Carson’s stunned, she’s never seen a woman who could pitch that fast. But of course, she doesn’t get it. Being a Black woman trying to compete means you can’t just be great, you have to be The Best. Great is below Max’s standards. “Great” leaves room for her to choke — and as we saw when she froze on the factory diamond, there can be no room for her to choke. Max isn’t herself. She can’t shake what she heard. She can’t go on if she can’t pitch. She runs away, leaving behind a Carson who has more questions than answers and also, her bag.

It’s fine. This is fine.

The next day at the factory, Max starts by apologizing to Clance. She was so wrapped up in her own baseball world that she forgot their first rule, no matter what else, that they always take care of each other. So how is Clance, anyway?

Clance is good! Sure she just said goodbye to her husband, possibly forever, and each waking moment without him is ripping her apart from the inside out, but that’s nothing! She’s good! You hear me? GOOD!

Max completely understands because she just blew what might be her only shot at her life’s dream, and also maybe she was never good enough to play baseball after all, oh and her entire life has been a lie but psssshhhh she’s fine!

They are Good! STOP ASKING QUESTIONS! They are good!

She’s an icon. She’s a legend.

There’s a new woman in the factory, Gracie, who Clance immediately says looks like Josephine Baker — and my friends, that’s how you know Gracie is gay (it is my personal life wish for someone to say I look like Josephine Baker, the highest of queer Black femme compliments!).

Gracie clocks right away that Max’s last name is Chapman, but there’s no time to get into it on account of this being the worst day of Max’s life. No. Sorry. I forgot. She’s Good.

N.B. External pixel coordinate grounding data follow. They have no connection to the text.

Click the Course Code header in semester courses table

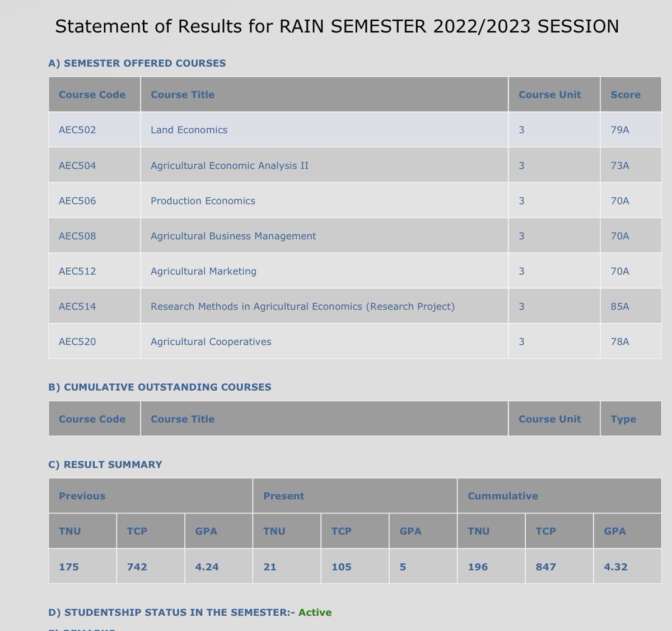[x=92, y=95]
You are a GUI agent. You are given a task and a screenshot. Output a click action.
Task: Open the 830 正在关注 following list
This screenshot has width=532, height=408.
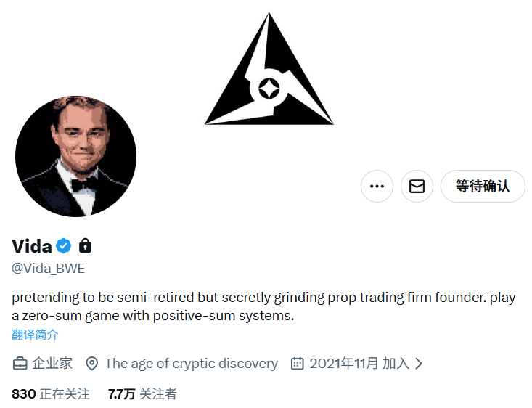(51, 394)
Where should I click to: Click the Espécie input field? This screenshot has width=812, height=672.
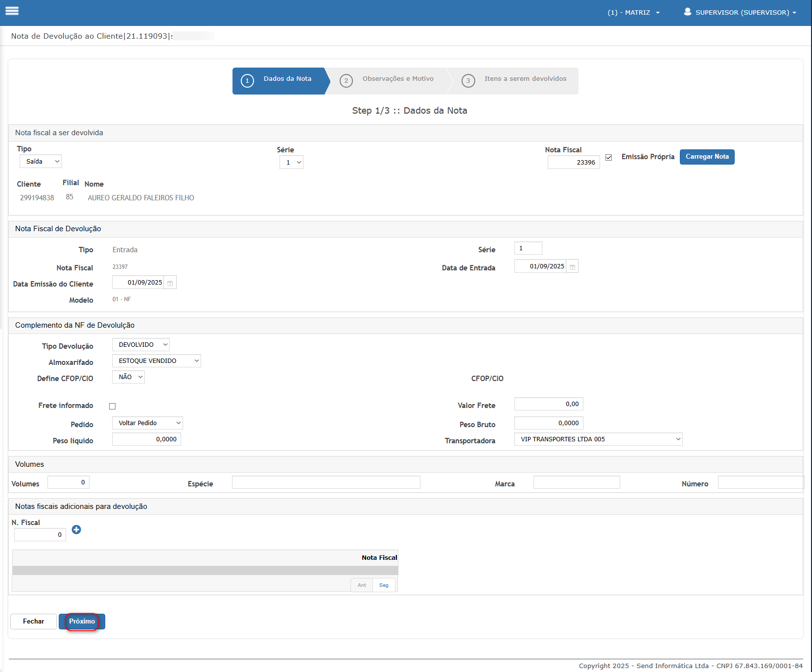point(325,482)
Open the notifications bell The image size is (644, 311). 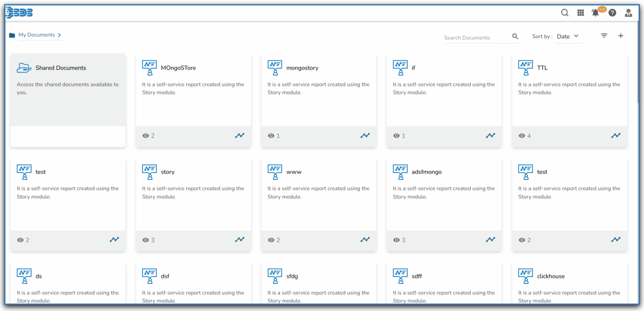595,13
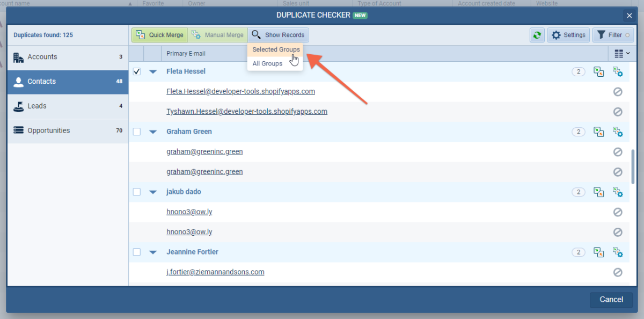Click the green refresh icon

(x=536, y=35)
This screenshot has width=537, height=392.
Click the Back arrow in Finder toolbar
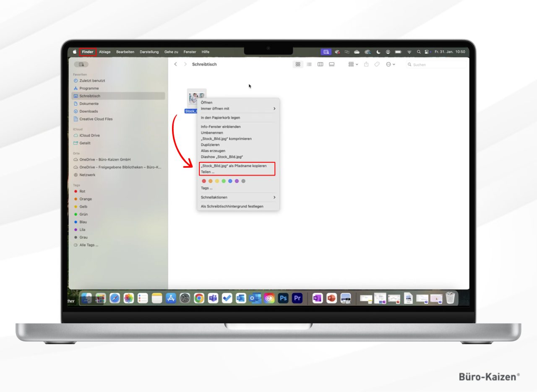(175, 65)
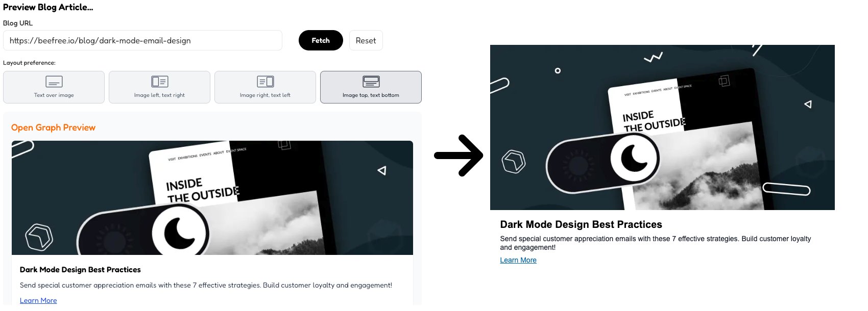Click the Reset button
The width and height of the screenshot is (868, 311).
[366, 40]
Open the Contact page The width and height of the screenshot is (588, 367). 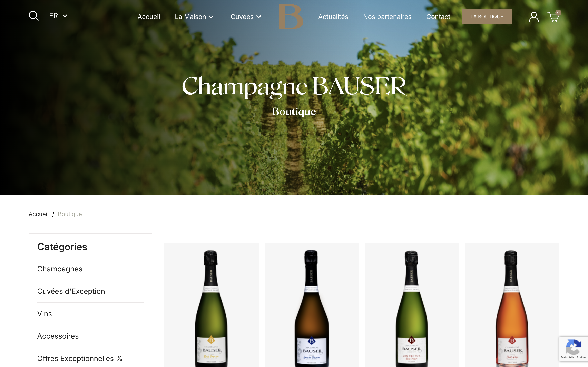tap(438, 17)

Meanwhile, the Peaches brawl is front page news, and now even the Girl Scouts hate them! Girl Scouts!  Dove is gone for good and Mr. Baker Junior is here to deliver the bad news that the Peaches are on the verge of being shut down, and also that his uncle might put him in charge of the nougat division for this fuck up (“No one comes back from nougat!”). If the Peaches want to keep playing, from now on they need to be the best of friends. They need to hold hands — Sarge warns, maybe not hold hands — and they will need to kiss and make up — well, maybe not kiss either. Carson will be taking over for Dove as coach and Lupe is being blamed for the entire fight even though it was actually Carson who started it. That’s whiteness working overtime, folks. We’ll come back to this.

Carson and Lupe return home and we find out that the papers are being told that Dove will continue coaching from “from afar” (hahahaha), and also that the team as a whole has pretty much iced out Lupe. I have a lot of strong feelings about that! Considering that they had already isolated Lupe to begin with, when they had their little secret Peaches practice inviting everyone but her, but for right now Lupe takes it in stride with an excellent piece of physical comedy from Roberta Colindrez where Lupe takes a cigarette from Jo, promptly tells everyone Carson’s now in charge and oh by the way the Peaches might be over, and swiftly leaves into the house for Carson to have to deal with the ensuing chaos that Lupe left at her feet.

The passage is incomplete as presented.